In [1]:
import pandas as pd  # For data manipulation
import glob  # For file handling
from pyproj import Transformer 
import matplotlib.pyplot as plt
from sklearn.cluster import KMeans

ModuleNotFoundError: No module named 'pyproj'

In [305]:
folder_path = '/Users/sofianebelbrik/Documents/water pollution/Data/Raw/'

In [307]:
years = range(2020, 2025)

In [None]:
# Creating an empty list to store file paths
files = []

# Looping through each year and find the corresponding CSV files
for year in years:
    file_pattern = folder_path + f'{year}-M.csv'  # Format file name pattern
    files.extend(glob.glob(file_pattern))  # Append all matching files to the list

# Printing the files that were found
print("Files found:", files)

# Loading all CSV files into a list of DataFrames
df_list = [pd.read_csv(file) for file in files]  # Read each file into a DataFrame

# Concatenating all DataFrames into one large DataFrame
data_2020_2025 = pd.concat(df_list, ignore_index=True)

# Displaying the shape of the final dataset (for debugging)
print("Final dataset shape:", data_2020_2025.shape)  



In [None]:
df_list = [pd.read_csv(file) for file in files]
data_2020_2024 = pd.concat(df_list, ignore_index=True)
print(data_2020_2024.shape) 

In [None]:
data_2020_2024.head()

In [None]:
# Defining columns to retain
columns_to_keep = [
    'sample.sampleDateTime',   # Timestamp of the sample collection
    'determinand.label',       # Water quality parameter name
    'result',                  # Measurement value of the parameter
    'determinand.unit.label',  # Unit of measurement
    'sample.samplingPoint.easting',  # X coordinate of the sampling location
    'sample.samplingPoint.northing', # Y coordinate of the sampling location
    'sample.sampledMaterialType.label'  # Type of water 
]

# Keeping only these columns in the dataset
data_2020_2024 = data_2020_2024[columns_to_keep]

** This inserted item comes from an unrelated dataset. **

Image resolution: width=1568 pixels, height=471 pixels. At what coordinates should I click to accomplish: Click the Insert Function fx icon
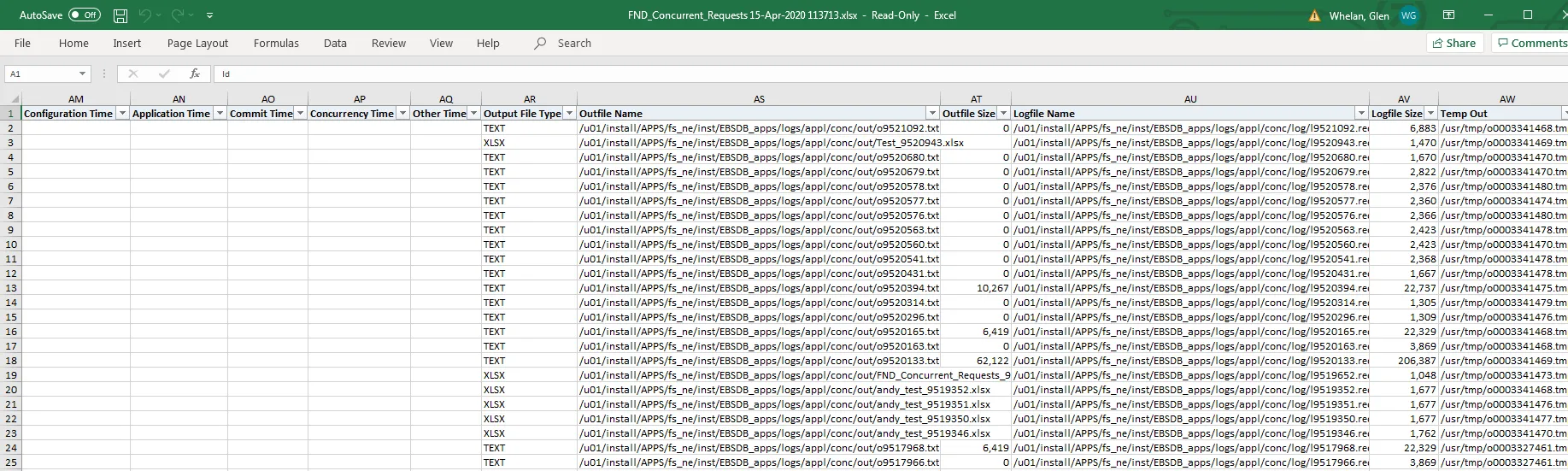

# Displaying the first few rows for verification
print("Preview of filtered dataset:")
print(data_2020_2024.head())

In [None]:
# Listing unique values in 'determinand.label' column 
unique_determinand_labels = data_2020_2024['determinand.label'].unique()

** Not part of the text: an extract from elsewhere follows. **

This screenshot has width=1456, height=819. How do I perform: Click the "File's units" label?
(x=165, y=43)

# Displaying unique parameter names
print("Unique water quality parameters in dataset:")
print(unique_determinand_labels)

In [None]:
# Defining the key water quality parameters to keep
key_parameters = [
    'O Diss %sat',   # Oxygen Dissolved Percentage Saturation
    'Orthophospht',   # Orthophosphate
    'Ammonia(N)',     # Ammonia Nitrogen
    'Temp Water',     # Water Temperature
    'pH',             # pH Level
    'Nitrite-N',      # Nitrite Nitrogen
    'Nitrate-N',      # Nitrate Nitrogen
    'TurbidityNTU',   # Turbidity
    'BOD ATU',        # Biochemical Oxygen Demand
    'Phosphorus-P'    # Phosphorus
]

# Filtering the dataset to keep only these parameters
data_2020_2024 = data_2020_2024[data_2020_2024['determinand.label'].isin(key_parameters)]

# Confirming the filtering
print("Dataset shape after filtering key water parameters:", data_2020_2024.shape)

In [None]:
# Listing unique water types present in the dataset
unique_water_types = data_2020_2024['sample.sampledMaterialType.label'].unique()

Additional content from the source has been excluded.